As reported by, State officials will announce awards to 176 police departments to buy more than 5,000 body cameras, a move they claim puts New Jersey at the “forefront” of states embracing the relatively new technology.  Acting Attorney General John J. Hoffman said that when his office kicked off the $2.5 million program this summer, interest from local and county agencies was “overwhelming.”

The funding comes at a time of increased scrutiny of interactions between police and private citizens, spurred in part by high-profile police shootings across the U.S. and New Jersey.  Earlier this year, Hoffman issued a directive for the use of cameras that was met with criticism both from the state chapter of the American Civil Liberties Union and two unions representing New Jersey police officers, who claimed they were not given a seat at the table in drafting the new rules and had to go to court to get more information about the State’s plans.

Udi Ofer, head of the ACLU-NJ, said his group has “significant concerns” about the State’s body camera policy, particularly whether citizens will have access to the footage and how the cameras might be used for surveillance.  Last month, a coalition of New Jersey clergy called on lawmakers to go beyond the reforms implemented by Hoffman, advocating for legislation requiring body cameras for all police and the appointment of independent prosecutors to review police shootings.  But Hoffman said the high demand for cameras “demonstrates that police officers are embracing this technology to protect themselves, assist them in their work, and foster stronger police-community relations.”

Elie Honig, director of the State Division of Criminal Justice, said the State was “fully meeting nearly every request” for the technology from police departments in 20 counties, as well as the Rutgers Police Department.  “There is a sea of change happening right now across New Jersey as law enforcement leaders recognize how these powerful devices serve the interest of both police and the community,” Honig said.

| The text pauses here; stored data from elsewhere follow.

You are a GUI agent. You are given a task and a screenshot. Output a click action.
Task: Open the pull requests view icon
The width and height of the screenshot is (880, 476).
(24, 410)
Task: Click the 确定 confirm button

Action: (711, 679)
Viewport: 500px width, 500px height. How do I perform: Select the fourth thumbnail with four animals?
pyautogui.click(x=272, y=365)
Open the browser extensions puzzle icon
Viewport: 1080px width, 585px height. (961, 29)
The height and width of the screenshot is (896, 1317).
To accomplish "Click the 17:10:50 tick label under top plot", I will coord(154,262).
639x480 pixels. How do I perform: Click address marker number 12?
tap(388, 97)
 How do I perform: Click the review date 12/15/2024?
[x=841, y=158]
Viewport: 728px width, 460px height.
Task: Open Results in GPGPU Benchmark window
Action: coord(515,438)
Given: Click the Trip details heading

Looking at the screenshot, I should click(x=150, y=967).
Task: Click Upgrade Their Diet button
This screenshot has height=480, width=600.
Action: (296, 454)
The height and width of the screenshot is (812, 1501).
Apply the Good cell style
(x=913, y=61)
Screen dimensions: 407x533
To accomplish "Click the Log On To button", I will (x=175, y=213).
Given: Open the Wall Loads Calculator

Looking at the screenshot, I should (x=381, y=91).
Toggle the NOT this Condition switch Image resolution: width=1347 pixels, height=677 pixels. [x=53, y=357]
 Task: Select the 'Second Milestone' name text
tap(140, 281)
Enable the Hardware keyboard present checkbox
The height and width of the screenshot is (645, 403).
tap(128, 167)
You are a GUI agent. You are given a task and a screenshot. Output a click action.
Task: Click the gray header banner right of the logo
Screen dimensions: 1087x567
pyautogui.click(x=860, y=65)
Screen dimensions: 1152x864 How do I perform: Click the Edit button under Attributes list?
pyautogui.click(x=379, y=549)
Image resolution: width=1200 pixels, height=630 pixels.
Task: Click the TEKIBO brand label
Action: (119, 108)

The State program, paid for with forfeiture funds, is one of several aimed at helping departments that may be interested in implementing the technology but unable to bear the up-front costs.  In September, the federal Justice Department awarded $23 million competitive grants to help local police buy cameras.  The Attorney General’s Office said the State Police has also started implementing its own $1.5 million body camera program, outfitting 100 of an expected 1,000 troopers with the technology.  The announcement will include a demonstration of State Troopers using body cameras and the release of video from a recorded motor vehicle stop.